Aim of the exercise ▸
Within these entries, how many lines contain the word "computer"? Answer with the number alone.

Collected data:
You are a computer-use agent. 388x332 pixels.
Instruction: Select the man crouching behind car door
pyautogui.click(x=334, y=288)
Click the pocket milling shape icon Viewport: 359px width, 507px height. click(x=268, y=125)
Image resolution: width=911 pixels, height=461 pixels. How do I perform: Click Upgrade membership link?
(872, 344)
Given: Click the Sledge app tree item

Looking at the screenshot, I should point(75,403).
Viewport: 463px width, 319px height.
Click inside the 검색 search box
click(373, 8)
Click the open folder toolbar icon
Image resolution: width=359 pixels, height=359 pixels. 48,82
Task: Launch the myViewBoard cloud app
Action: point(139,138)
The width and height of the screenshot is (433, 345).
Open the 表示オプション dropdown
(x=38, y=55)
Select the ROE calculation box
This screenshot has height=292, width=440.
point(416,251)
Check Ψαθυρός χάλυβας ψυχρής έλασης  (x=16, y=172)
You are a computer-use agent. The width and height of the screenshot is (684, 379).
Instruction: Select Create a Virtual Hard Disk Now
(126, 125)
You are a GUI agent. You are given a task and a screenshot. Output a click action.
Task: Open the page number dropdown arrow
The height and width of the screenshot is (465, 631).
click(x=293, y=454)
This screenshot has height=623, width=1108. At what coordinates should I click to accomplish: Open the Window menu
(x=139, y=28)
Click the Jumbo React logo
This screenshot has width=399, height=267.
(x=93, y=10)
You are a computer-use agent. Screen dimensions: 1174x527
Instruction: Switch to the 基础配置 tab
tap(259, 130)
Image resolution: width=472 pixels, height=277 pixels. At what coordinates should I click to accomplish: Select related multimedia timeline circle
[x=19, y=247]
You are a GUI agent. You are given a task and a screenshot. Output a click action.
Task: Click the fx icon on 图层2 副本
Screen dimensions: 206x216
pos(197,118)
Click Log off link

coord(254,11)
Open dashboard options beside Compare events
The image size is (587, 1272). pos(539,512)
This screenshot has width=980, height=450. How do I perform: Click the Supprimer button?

Exercise result ▸
3